Yesterday nosmokes posted on the subject of the industrial food chain which linked to a TomPaine piece which in turn referenced a article by Micheal Pollan:
http://www.tompaine.com/articles/2006/12/22/the_dirt_on_our_farms.phpMichael Pollan's book "Omnivore's Dilemma" is what educated me about the dangers of our industrial food chain. The way we force cattle to eat and live in ways completely contrary to how they evolved, even under the somewhat directed evolution of thousands of years of domestication - which has until recently really a coevolution with humans.
The decision to allow cloning is spurred by a fundamental hubris and recklessness that has lead to things like force feeding corn to grass eating cows (which causes illnesses that require the use of strong antibiotics which put humans at risk from new and more powerful bugs) and that is that "All the knowledge we have is all the knowledge we need"

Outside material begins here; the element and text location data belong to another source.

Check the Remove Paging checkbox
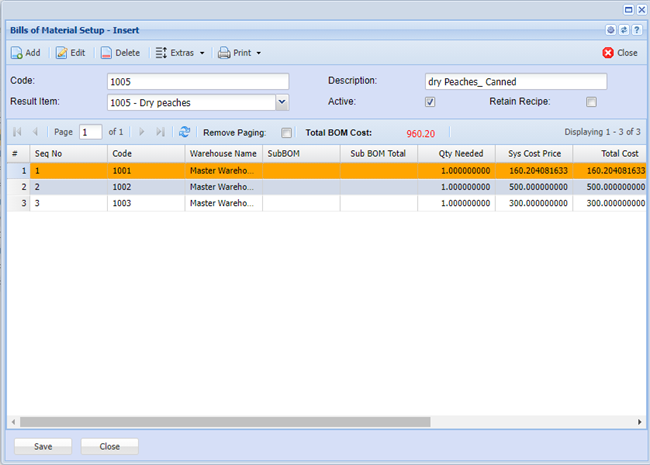The image size is (650, 465). [286, 132]
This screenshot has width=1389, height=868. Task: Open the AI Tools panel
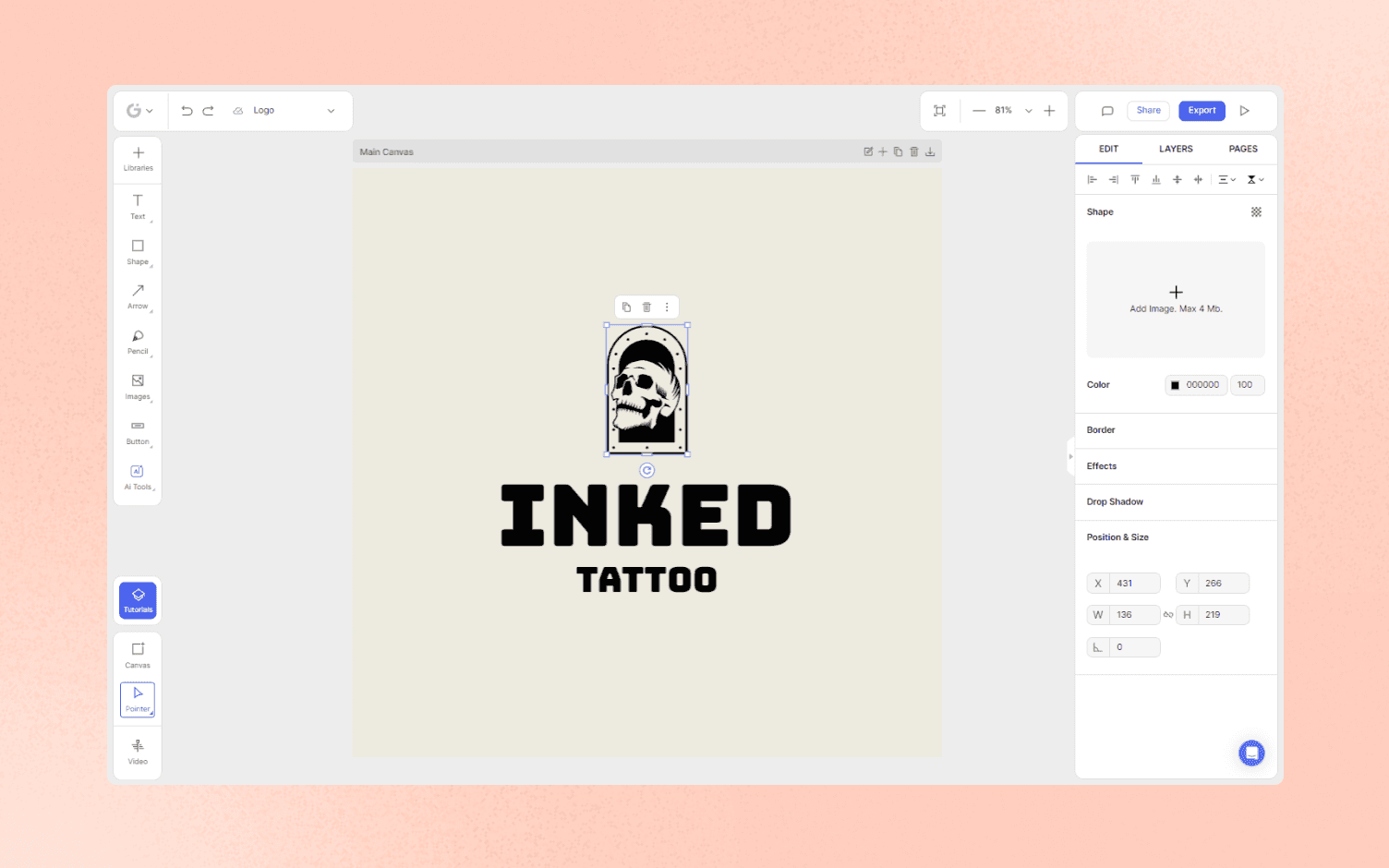tap(138, 476)
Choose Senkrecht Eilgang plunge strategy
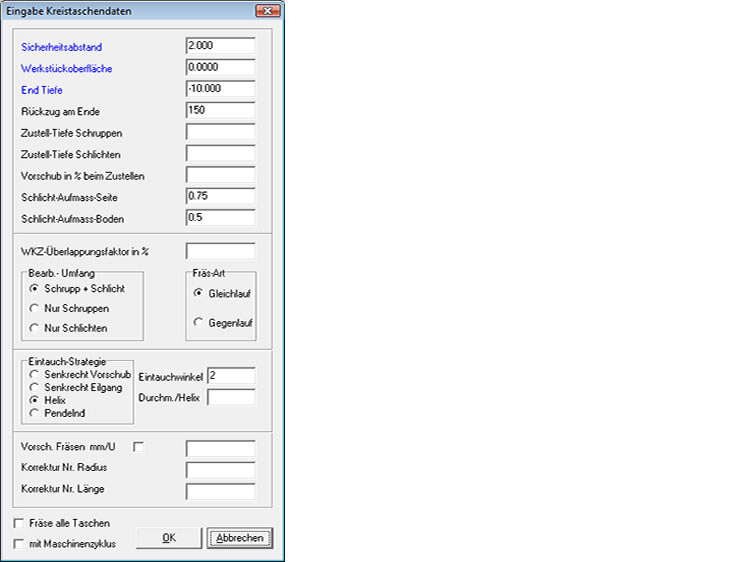 (36, 386)
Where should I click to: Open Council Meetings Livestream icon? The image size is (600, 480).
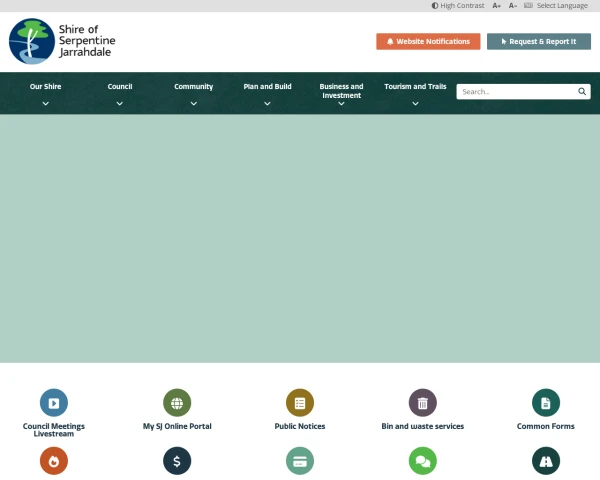54,403
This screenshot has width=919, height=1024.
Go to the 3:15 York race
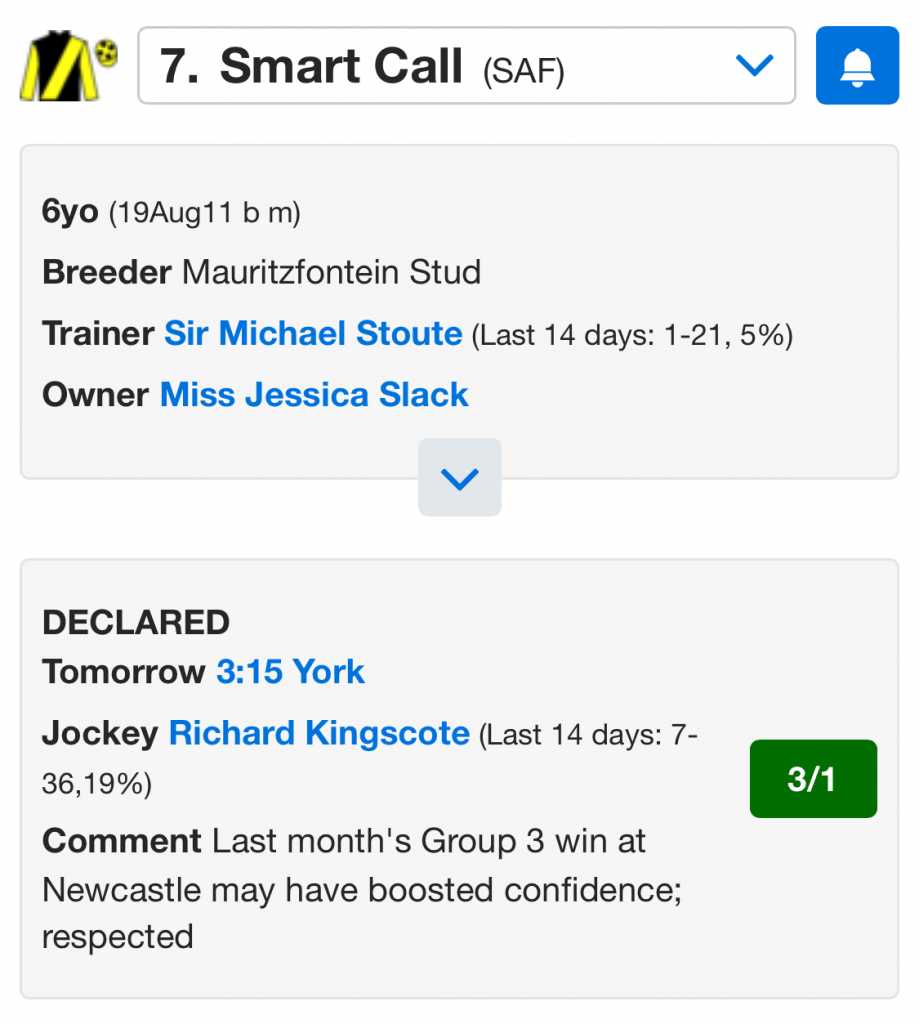pos(290,671)
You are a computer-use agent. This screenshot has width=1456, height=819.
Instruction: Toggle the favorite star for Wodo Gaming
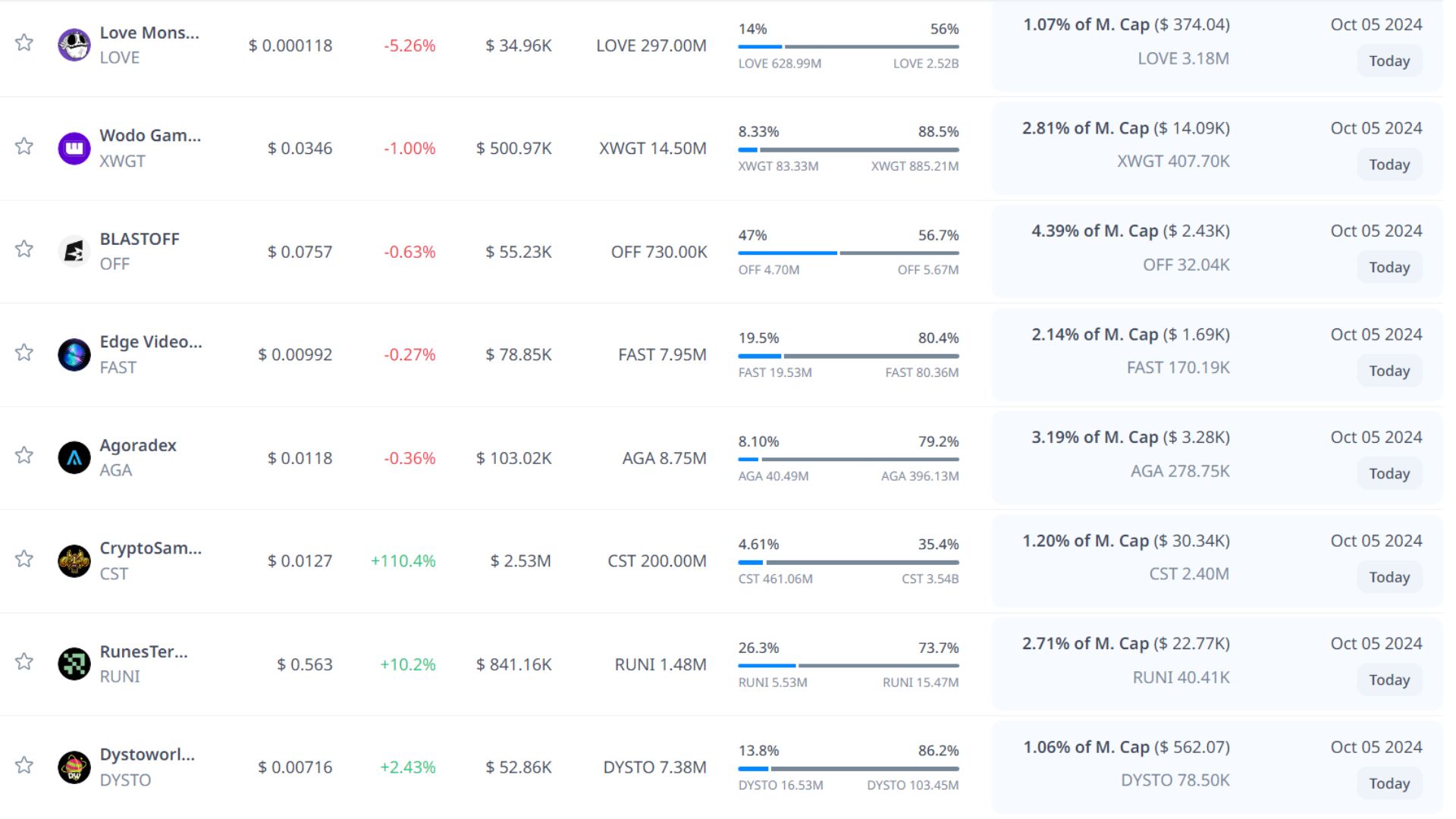(x=24, y=146)
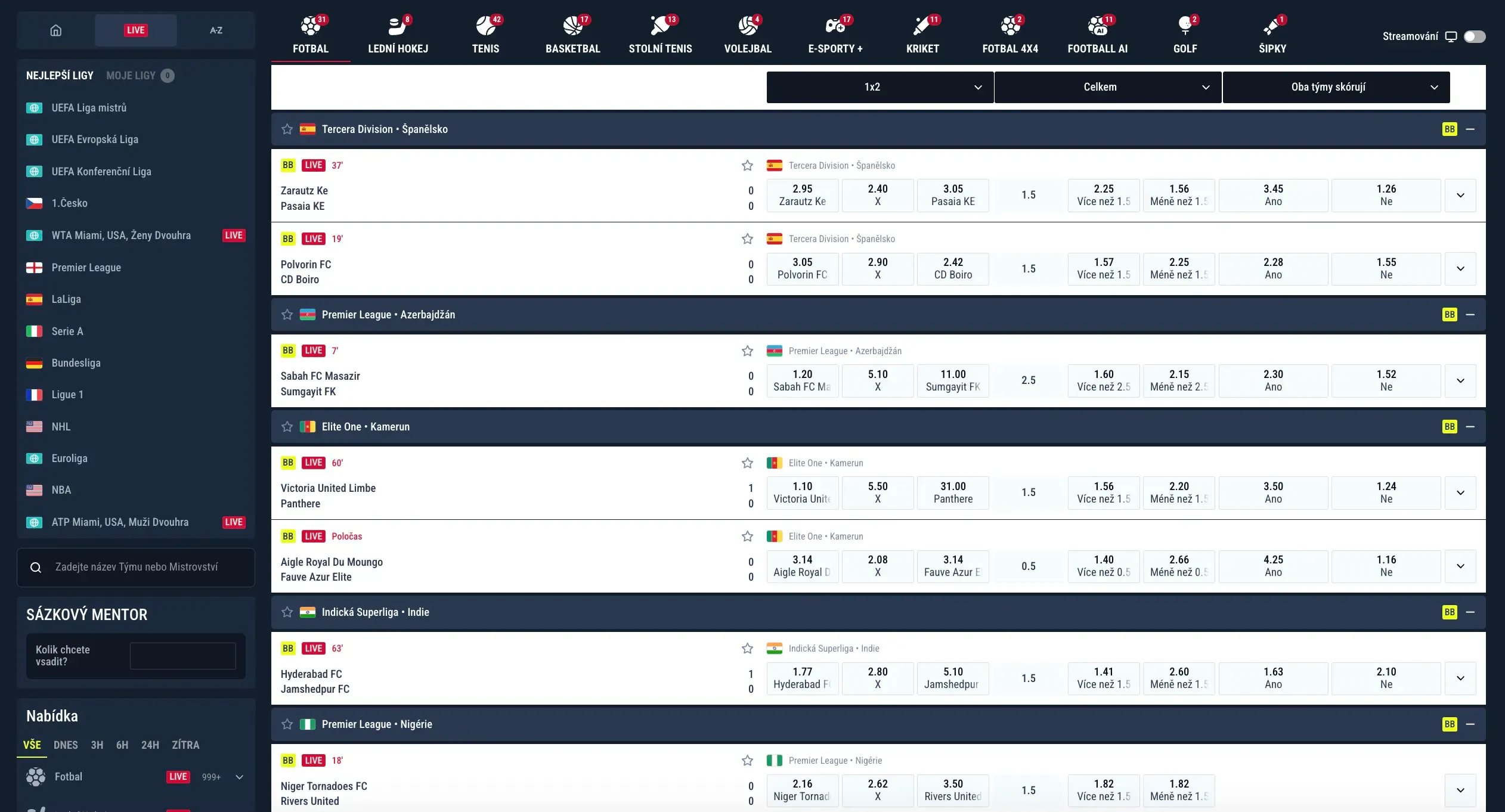This screenshot has width=1505, height=812.
Task: Open the Premier League sidebar link
Action: tap(86, 268)
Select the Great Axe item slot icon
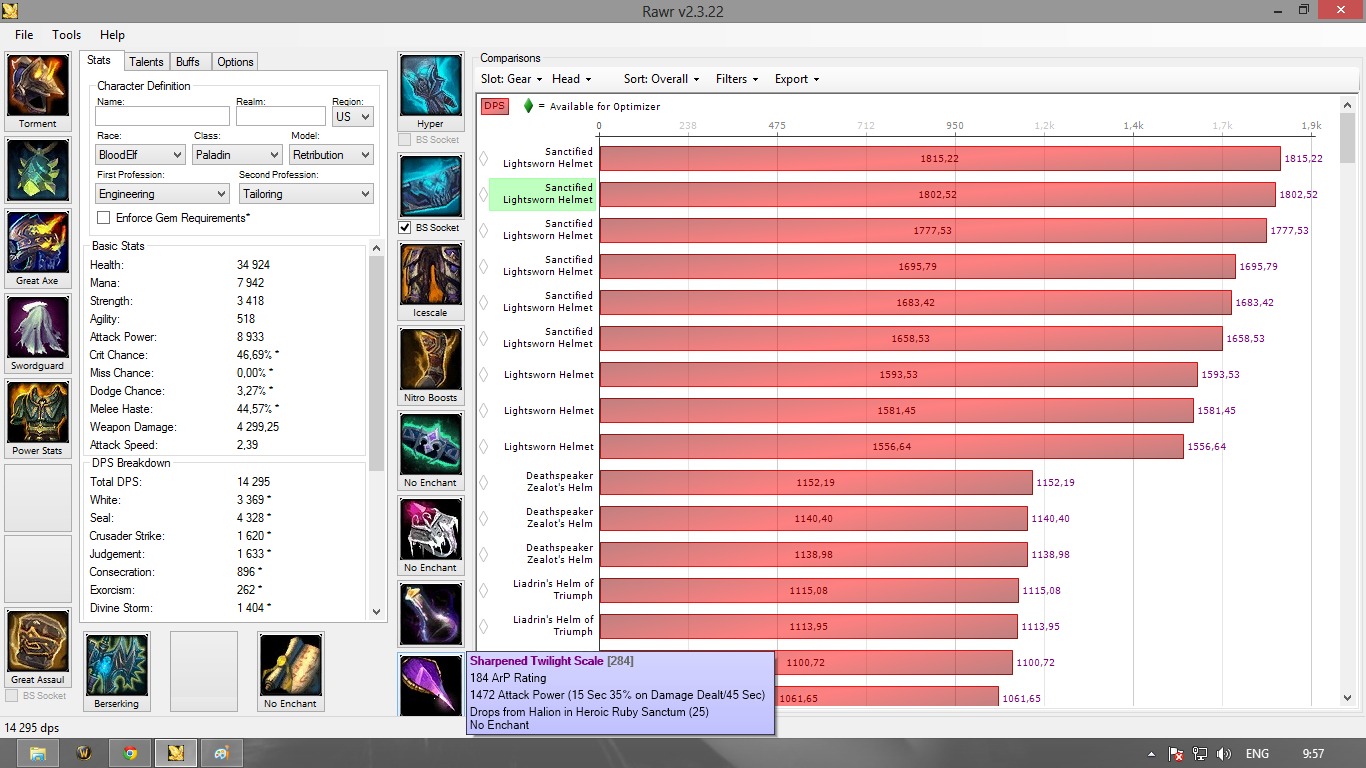Image resolution: width=1366 pixels, height=768 pixels. [38, 242]
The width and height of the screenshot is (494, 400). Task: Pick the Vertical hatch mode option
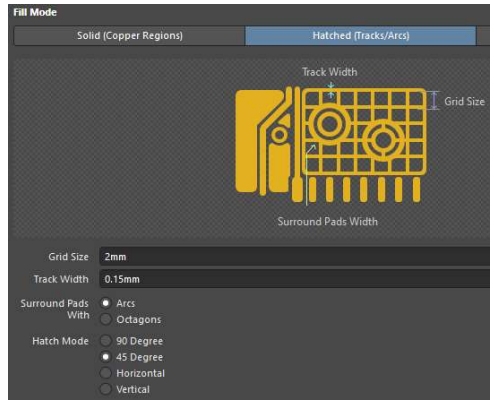click(x=106, y=389)
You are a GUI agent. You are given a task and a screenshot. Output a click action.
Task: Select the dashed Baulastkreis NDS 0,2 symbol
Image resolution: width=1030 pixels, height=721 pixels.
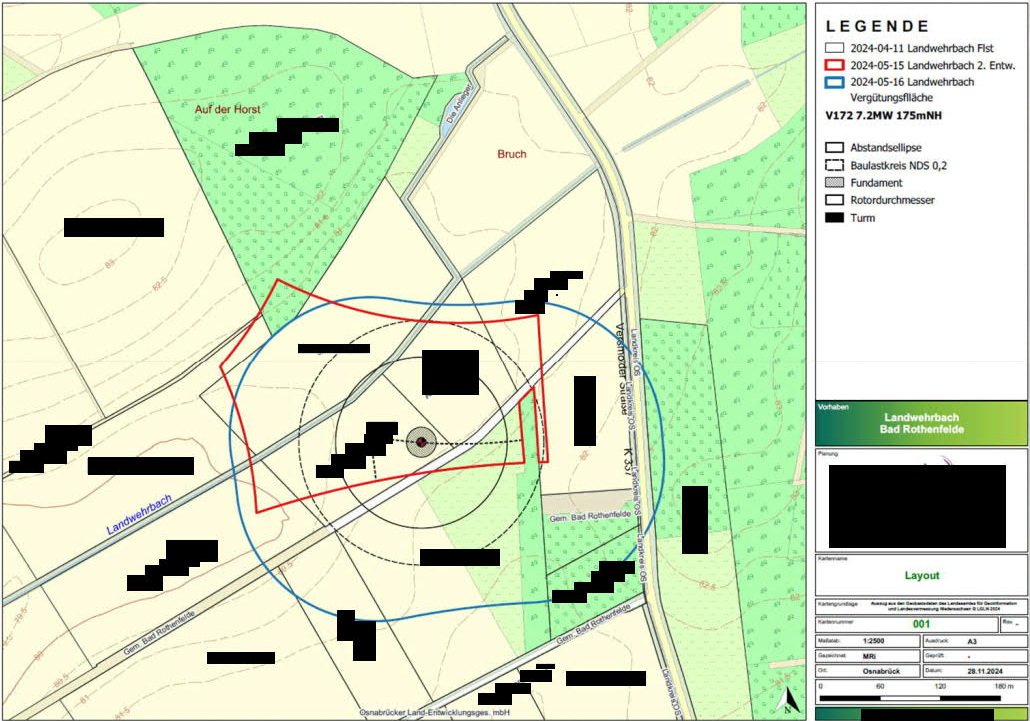pyautogui.click(x=834, y=165)
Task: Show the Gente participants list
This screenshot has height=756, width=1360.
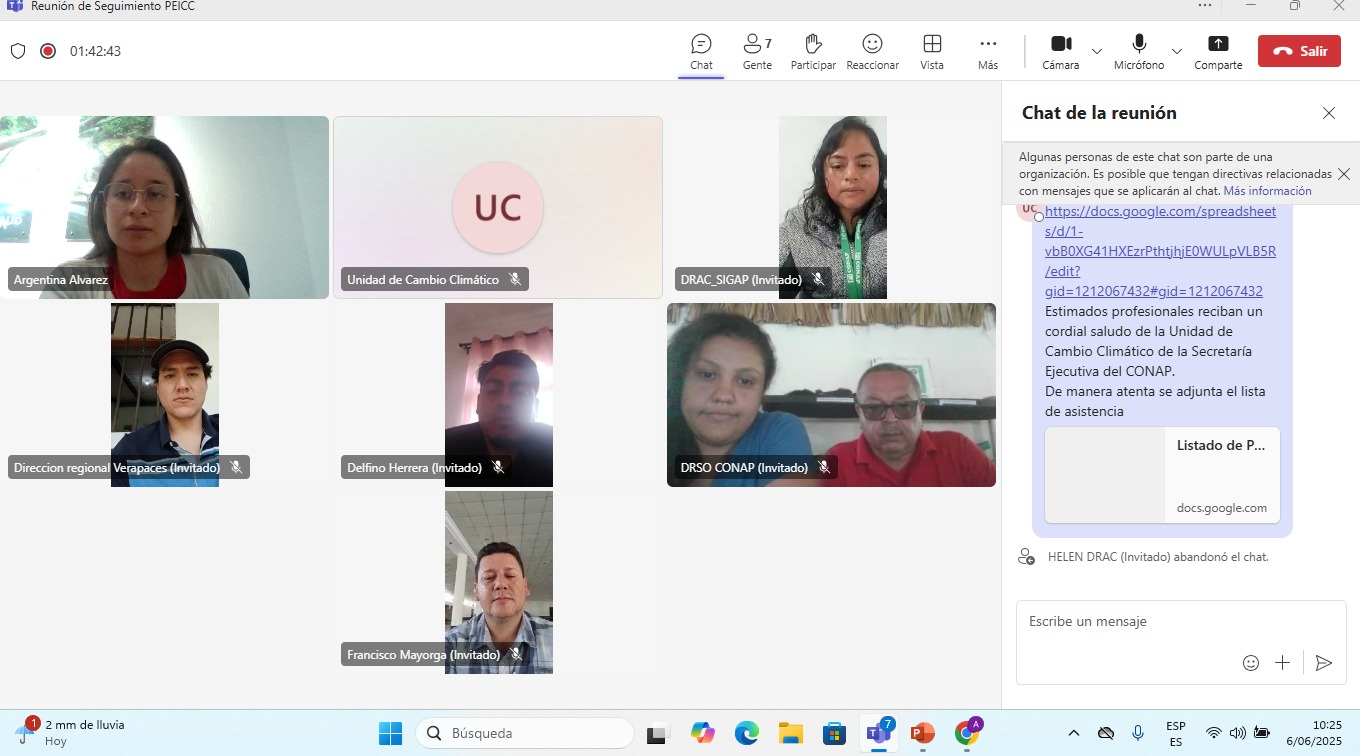Action: coord(757,51)
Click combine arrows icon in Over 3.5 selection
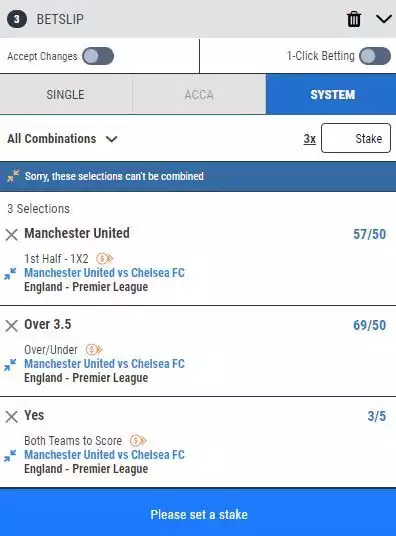This screenshot has height=536, width=396. (x=10, y=365)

As a species we can not be over timid and not make decisions and take action on the basis of our always limited knowledge, but we must not swing to the other extreme either and forget the 'limited' part of our knowledge and make decisions without calculating the risks.
And that is what this decision is doing or perhaps that is not fair. They have calculated the risks - to profit and large scale industrialization and the decision is cloning should be allowed. Cloning will allow the further 'mechanization' of cows and other meat animals, removing us further from our connection to nature and the natural coevolved food chain.
But we can never remove ourselves from the natural food chain and the more we disconnect ourselves from the natural food chain the more danger, the more risk we are creating to our most basic need - Food.